Where is the NRA’s annual meeting being held?

Twenty-three years and 336 school shootings later, the association’s yearly confab will kick off in Houston on Friday just days after a gunman took the lives of 19 children and two teachers at Robb Elementary School in Uvalde, Texas.

The group’s annual meeting is traditionally a hotbed of right-wing activism where Republican office-seekers and elected officials go to pledge their fealty to an interpretation of the Second Amendment to the US Constitution which holds that ensuring that Americans’ right to “keep and bear arms” allows them to carry pistols in as many places as possible and own the same types of weapons used in the Uvalde massacre and others like it without restriction.
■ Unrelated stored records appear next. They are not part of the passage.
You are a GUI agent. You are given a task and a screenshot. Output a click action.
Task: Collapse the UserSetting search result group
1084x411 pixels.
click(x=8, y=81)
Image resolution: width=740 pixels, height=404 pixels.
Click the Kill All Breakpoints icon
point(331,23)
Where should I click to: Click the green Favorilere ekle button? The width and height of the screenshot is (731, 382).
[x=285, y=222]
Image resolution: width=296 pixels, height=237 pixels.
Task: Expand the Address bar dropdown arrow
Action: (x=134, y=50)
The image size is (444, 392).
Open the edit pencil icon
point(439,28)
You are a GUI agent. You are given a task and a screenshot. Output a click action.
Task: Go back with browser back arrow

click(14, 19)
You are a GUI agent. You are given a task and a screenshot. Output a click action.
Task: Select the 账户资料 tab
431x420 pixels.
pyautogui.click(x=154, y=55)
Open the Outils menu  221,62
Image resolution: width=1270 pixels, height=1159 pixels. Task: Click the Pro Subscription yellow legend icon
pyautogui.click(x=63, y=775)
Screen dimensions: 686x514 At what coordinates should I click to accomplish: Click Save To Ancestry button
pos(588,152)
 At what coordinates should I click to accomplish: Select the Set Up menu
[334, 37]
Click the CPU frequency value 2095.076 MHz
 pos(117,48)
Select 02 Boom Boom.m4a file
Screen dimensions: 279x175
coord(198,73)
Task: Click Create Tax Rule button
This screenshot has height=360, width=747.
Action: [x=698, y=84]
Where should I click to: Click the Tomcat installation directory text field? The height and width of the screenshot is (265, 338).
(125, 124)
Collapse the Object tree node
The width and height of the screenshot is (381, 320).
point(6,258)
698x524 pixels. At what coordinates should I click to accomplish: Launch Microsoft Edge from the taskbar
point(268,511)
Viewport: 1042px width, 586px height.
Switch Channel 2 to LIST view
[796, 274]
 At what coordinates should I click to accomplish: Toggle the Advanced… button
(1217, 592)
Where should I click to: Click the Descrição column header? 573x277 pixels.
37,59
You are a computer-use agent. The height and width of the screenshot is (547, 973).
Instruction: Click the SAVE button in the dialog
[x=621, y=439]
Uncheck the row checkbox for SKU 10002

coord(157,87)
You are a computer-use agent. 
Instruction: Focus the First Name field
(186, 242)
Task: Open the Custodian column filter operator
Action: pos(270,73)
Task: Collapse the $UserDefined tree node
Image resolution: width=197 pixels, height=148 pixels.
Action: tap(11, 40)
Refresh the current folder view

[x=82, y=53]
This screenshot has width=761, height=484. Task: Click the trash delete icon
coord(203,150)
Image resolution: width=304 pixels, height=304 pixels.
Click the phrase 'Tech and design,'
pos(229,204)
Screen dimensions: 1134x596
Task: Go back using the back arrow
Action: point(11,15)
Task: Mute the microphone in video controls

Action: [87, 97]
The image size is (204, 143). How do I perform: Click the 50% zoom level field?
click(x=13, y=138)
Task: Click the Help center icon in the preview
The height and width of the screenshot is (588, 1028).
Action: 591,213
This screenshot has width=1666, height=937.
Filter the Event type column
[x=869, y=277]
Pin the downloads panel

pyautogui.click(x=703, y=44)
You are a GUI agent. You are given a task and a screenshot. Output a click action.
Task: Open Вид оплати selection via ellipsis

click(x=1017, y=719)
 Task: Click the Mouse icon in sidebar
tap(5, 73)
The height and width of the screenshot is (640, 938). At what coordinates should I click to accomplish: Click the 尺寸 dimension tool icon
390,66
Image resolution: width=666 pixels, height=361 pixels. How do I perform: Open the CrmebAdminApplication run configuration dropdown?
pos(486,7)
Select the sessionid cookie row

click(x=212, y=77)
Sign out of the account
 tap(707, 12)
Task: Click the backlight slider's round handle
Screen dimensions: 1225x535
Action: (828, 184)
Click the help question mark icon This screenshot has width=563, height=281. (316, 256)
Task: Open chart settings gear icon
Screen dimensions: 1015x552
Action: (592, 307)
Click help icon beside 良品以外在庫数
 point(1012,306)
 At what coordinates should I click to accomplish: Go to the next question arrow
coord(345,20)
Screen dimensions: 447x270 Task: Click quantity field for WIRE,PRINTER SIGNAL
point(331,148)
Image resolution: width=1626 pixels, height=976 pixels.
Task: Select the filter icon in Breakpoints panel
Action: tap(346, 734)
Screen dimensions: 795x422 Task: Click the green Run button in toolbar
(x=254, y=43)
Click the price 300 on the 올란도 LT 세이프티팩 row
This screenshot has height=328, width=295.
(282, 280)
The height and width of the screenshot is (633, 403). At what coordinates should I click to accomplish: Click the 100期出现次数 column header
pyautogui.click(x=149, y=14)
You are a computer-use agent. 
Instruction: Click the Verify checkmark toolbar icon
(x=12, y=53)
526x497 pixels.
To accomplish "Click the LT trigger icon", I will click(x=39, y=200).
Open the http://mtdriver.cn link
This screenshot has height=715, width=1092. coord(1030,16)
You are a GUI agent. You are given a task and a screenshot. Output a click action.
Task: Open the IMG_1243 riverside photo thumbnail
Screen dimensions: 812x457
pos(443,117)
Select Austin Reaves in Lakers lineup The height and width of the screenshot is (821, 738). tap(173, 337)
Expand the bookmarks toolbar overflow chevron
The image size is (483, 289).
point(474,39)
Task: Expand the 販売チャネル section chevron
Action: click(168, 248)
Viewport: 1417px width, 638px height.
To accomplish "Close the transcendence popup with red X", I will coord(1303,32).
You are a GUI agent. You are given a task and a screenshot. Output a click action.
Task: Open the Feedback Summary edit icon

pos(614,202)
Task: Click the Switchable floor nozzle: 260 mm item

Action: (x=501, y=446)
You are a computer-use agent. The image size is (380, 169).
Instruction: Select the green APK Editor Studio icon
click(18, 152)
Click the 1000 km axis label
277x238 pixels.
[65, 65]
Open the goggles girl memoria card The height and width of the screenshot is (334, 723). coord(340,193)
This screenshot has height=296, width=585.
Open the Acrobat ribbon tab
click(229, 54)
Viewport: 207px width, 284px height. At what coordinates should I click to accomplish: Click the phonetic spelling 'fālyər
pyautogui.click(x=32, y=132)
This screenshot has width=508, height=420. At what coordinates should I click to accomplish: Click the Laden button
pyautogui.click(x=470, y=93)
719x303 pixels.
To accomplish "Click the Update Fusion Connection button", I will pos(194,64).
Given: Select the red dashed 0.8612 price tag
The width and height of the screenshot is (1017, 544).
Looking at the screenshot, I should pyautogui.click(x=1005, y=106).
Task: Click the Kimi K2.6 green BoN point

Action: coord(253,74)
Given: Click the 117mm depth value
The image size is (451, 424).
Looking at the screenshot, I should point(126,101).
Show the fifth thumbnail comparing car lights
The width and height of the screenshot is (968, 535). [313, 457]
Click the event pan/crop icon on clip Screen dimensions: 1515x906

And while the modern NRA is known largely for being a powerful lobbying group which has spent millions to elect Republicans and defeat Democrats — or anyone else — who supports background checks for firearm purchases, using federal funding to study gun violence, or allowing the Justice Department’s Bureau of Alcohol, Tobacco, Firearms and Explosives to keep computerised records, the group’s roots were decidedly non-political.

It was also a major financial supporter of Republicans — including Donald Trump — in the 2016 election, but the group’s fundraising and visibility has taken a hit in recent years due to a bankruptcy filing brought on by lawsuits from its former public relations firm and New York Attorney General Letitia James.

Despite Ms James’ efforts revealing allegations of self-dealing by the group’s longtime executive vice president, Wayne LaPierre, he remains firmly in charge of the NRA. And just like he did in 1999, he is keeping the convention on schedule and is set to speak on Friday.

Asked about the propriety of NRA’s decision to go ahead with the convention despite the Uvalde shooting, White House press secretary Karine Jean-Pierre said what was “inappropriate” was how NRA leaders have “proven time and time again, that they are contributing to the problem of gun violence and not trying to solve it”.

“They represent the interests of the gun industry, the gun manufacturers, who are marketing weapons of war to young adults. They don’t represent gun owners who know that we need to take action,” she said. “And it’s shameful that the NRA and their allies have stood in the way of every attempt to advance measures … that we all know will save lives from gun violence, measures that we know would keep weapons of war out of the hands of people who are terrorizing our community”.